An insight to rocket propulsion
Konstantin Tsiolkovsky, born in Russia in 1857, was a rocket scientist who is known worldwide for pioneering the astronautic theory. This theory, as first proposed by Tsiolkovsky in 1898, involved the discovery of the concept to use rockets for space exploration. Tsiolkovsky went on to identify the potential to use a liquid propulsion method to allow launch vehicles to travel further into space. The speed the rocket would travel at, and the total distance (range) the rocket could achieve, would depend on the velocity of the exhaust gases released when the propellants burn to produce thrust.

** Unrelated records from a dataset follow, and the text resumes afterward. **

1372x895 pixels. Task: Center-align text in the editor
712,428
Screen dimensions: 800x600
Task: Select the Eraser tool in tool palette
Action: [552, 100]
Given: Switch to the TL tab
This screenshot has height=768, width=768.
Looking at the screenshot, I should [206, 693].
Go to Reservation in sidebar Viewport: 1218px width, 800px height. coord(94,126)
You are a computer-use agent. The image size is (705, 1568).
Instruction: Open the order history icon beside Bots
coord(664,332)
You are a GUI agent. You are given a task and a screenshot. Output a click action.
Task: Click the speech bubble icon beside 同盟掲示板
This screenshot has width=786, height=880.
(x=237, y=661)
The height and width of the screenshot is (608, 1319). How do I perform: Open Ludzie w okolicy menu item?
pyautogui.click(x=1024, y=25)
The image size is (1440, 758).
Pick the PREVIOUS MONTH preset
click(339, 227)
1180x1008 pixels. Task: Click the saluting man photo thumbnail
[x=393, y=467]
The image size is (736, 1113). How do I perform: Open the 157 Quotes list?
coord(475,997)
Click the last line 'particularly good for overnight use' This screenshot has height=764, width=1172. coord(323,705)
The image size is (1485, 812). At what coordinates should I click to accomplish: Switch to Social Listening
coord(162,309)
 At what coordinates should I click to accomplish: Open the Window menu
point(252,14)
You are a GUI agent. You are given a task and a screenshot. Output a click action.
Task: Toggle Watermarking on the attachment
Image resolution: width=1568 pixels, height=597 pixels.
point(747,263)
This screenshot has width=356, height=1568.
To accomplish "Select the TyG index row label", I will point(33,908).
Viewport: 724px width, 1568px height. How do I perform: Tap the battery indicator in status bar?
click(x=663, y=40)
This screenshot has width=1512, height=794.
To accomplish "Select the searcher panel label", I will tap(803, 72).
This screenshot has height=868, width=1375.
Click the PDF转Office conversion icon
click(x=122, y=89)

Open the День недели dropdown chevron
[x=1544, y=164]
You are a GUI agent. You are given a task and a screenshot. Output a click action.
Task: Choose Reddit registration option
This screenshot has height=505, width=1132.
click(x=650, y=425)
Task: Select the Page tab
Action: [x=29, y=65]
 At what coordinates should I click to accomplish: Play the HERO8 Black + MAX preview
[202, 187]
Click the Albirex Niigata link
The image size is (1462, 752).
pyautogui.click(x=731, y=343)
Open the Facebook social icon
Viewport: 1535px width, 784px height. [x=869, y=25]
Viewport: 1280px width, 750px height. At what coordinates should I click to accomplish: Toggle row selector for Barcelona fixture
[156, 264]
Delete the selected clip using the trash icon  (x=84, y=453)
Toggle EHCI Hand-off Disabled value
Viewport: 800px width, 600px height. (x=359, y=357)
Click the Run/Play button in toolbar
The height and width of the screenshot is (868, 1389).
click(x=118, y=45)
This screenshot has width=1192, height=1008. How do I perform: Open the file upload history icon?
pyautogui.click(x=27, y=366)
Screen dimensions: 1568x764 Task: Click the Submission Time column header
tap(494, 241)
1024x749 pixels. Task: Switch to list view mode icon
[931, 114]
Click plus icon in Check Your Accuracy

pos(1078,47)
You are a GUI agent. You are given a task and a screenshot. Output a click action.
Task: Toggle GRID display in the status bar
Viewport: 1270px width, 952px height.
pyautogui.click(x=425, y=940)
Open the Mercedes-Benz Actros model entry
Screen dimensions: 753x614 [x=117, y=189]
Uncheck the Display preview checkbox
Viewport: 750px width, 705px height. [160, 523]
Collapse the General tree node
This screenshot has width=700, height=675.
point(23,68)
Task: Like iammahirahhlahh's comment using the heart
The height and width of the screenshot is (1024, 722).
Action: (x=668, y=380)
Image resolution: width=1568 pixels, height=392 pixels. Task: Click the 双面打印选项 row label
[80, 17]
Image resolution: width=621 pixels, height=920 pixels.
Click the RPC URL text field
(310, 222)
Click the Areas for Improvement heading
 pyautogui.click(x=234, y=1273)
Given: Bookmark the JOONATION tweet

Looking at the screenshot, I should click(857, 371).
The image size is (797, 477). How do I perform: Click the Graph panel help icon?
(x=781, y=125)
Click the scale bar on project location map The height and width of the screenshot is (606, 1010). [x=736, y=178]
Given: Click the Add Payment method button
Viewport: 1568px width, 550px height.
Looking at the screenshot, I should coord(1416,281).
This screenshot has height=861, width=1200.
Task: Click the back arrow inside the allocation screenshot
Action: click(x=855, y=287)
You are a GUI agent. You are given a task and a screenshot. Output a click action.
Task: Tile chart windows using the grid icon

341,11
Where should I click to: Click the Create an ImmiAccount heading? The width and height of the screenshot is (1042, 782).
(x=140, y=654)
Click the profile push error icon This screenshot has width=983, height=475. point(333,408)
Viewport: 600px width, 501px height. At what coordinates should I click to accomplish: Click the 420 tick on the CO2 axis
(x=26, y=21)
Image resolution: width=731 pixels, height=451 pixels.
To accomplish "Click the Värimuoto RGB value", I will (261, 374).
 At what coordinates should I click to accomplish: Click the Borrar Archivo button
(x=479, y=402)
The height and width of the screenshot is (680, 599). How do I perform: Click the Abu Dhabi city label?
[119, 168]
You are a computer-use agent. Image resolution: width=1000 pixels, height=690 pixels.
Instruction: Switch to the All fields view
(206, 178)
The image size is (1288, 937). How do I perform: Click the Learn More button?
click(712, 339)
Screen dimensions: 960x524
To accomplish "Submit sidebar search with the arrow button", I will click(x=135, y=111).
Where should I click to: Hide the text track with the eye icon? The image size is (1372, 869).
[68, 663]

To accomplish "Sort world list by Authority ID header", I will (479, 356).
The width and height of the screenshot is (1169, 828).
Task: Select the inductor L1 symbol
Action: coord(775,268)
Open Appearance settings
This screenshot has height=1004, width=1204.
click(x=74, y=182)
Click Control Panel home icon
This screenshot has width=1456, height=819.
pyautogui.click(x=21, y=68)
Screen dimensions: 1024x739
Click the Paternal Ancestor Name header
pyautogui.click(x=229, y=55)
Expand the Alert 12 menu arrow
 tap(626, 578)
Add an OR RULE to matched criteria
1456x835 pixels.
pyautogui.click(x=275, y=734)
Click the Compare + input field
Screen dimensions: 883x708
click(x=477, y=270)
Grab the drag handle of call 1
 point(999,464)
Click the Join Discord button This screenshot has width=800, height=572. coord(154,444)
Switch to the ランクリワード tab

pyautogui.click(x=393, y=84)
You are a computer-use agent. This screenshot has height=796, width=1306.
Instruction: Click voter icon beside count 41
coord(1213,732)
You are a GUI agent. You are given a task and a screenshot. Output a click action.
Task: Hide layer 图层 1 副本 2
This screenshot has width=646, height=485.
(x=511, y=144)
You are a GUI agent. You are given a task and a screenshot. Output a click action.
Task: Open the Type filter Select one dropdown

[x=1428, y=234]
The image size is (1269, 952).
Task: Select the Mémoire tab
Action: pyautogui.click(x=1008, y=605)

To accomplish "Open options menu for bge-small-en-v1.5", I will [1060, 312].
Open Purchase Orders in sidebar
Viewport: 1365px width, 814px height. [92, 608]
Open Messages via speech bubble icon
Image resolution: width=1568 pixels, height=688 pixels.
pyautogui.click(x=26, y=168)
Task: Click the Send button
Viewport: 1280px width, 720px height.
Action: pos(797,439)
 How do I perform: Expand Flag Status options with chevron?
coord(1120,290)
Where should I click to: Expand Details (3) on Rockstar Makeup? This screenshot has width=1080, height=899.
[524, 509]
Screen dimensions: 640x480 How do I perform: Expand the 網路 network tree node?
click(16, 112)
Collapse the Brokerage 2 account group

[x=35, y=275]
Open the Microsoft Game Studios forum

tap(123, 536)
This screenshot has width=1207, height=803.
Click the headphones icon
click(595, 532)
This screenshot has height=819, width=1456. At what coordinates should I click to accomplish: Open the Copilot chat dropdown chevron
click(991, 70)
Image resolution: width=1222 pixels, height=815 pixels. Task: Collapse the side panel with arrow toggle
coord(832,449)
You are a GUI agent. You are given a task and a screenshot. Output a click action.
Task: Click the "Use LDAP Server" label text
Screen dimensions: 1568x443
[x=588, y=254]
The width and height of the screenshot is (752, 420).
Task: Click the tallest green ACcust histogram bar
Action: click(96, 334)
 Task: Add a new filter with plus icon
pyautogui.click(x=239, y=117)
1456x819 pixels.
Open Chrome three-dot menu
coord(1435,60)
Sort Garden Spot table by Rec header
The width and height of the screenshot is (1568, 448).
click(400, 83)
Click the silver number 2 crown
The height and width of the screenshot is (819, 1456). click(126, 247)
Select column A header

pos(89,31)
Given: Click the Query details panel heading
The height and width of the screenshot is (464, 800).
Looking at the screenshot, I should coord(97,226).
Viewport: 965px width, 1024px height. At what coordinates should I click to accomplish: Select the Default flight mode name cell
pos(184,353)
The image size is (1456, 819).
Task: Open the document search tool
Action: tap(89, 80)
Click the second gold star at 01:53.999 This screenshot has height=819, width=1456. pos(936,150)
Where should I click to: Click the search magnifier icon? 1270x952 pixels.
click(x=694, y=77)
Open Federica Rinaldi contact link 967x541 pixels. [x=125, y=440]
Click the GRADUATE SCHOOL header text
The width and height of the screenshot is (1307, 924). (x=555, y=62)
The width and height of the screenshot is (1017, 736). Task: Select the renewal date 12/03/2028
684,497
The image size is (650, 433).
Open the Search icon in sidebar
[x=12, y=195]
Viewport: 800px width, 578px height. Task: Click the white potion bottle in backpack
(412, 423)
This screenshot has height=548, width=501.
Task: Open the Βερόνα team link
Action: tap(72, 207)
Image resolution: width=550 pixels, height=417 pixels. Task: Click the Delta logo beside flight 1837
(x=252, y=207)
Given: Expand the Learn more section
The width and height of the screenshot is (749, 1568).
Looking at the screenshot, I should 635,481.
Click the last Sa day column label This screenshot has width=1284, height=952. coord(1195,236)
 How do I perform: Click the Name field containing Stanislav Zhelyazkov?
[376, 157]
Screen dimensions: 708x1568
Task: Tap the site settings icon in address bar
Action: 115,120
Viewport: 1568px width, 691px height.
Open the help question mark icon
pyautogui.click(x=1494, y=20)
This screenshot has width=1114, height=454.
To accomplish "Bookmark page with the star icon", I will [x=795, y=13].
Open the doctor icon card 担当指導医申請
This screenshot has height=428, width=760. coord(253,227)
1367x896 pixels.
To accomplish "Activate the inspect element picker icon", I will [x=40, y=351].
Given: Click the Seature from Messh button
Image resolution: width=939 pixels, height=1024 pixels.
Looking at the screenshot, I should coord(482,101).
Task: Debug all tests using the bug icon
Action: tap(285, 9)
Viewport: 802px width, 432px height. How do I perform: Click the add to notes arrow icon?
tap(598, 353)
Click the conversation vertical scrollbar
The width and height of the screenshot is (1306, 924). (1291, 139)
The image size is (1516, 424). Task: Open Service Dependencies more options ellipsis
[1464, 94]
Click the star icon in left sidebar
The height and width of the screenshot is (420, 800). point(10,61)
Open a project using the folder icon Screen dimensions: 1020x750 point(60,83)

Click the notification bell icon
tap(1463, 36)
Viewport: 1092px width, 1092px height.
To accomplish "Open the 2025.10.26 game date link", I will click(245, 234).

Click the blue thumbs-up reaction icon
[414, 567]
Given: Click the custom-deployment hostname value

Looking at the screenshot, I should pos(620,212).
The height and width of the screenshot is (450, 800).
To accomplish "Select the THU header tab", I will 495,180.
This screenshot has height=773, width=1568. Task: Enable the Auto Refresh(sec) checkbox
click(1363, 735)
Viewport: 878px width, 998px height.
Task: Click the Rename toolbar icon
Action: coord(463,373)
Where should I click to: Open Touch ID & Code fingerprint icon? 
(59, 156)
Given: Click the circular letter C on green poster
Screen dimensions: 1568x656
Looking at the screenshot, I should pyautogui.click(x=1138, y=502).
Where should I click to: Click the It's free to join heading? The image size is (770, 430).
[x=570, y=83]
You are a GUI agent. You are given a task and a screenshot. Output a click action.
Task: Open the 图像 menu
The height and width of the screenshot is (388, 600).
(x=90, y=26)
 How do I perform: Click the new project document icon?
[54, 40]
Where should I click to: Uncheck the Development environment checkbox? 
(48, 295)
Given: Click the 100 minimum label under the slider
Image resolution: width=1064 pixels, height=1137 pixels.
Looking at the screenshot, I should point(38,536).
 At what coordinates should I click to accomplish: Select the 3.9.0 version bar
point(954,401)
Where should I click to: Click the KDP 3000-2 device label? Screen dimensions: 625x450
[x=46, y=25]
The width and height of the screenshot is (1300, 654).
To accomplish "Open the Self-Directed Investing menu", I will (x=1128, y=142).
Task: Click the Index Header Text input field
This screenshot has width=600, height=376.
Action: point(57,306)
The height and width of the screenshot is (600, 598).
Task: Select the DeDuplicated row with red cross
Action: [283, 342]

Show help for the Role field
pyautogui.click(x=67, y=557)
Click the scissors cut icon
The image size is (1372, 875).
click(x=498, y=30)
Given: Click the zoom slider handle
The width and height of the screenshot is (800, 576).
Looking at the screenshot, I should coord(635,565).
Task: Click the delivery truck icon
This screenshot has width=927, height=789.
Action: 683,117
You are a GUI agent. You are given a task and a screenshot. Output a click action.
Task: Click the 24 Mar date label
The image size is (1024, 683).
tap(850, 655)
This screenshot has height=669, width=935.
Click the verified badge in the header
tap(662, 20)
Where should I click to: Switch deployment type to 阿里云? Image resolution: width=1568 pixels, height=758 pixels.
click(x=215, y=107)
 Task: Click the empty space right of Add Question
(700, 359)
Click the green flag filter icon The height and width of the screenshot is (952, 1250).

Over the years this technology would continue to develop and still does so now. With the discovery of new technologies such as Skyrora’s Ecosene and access to innovative manufacturing processes such as DED 3D Printing and Carbon Composite Technology, we can develop and discover the increased potential of propulsion systems to allow efficient and more sustainable access to space.
How it works
Propulsion is the act of providing a force to move a body either from an initial point at rest or by changing the velocity of a body that is already moving. Rocket propulsion is a type of jet propulsion whereby thrust is produced upon the ejection of a propellant.
Propulsion systems are classified based on varying characteristics including the type of energy source used, the type and size of the vehicle, and the propellant choice. Most of the time this process involves the principle of thermodynamics with which a gas expands, causing the internal energy to be transformed into kinetic energy. The expanding gas applies pressure to the surrounding surfaces creating the downward force known as thrust.
A launch vehicle supplies us with a means to escape from Earth’s surface, but to do this a certain velocity is required to overcome the forces pushing the vehicle back towards the ground. Thrust, the propulsive force created by the ejection of matter at a high velocity, forces the rocket upwards. The velocity required by the propulsion system for lift-off is found by equating the kinetic energy of a moving body to the work required to overcome gravity. This velocity is often impractical for launching a rocket, as on ascent it is subject to many more extreme forces, so the propulsions systems implemented must be tailored to the changing velocity required to suit each stage of flight. This velocity will vary depending on the altitude the launch vehicle must reach, for instance, a vehicle headed for Low Earth Orbit (LEO) will have different requirements for its propulsion system to those heading into deep space for interplanetary missions. In the case of the Skyrora XL launch vehicle, the three-stage propulsion system can perform multiple sequential burns allowing us to service different altitudes, increasing our mission envelope.
The principles involved
The concept of propulsion in space and rocket science stems from the understanding of mechanics, thermodynamics, and chemistry. Knowledge of these principles is essential in obtaining optimum results for the system responsible for launching a rocket into orbit. We rely on the total impulse during launch, which is calculated from the integral of the force produced by the thrust and the burning time of the propellant. Total impulse is proportional to the energy released by the propellant. Similarly, the specific impulse, which describes the efficiency of the rocket, is the value for total impulse divided by the weight of the propellant. The higher the specific impulse the more efficient the system, as more thrust is produced for the same amount of propellant.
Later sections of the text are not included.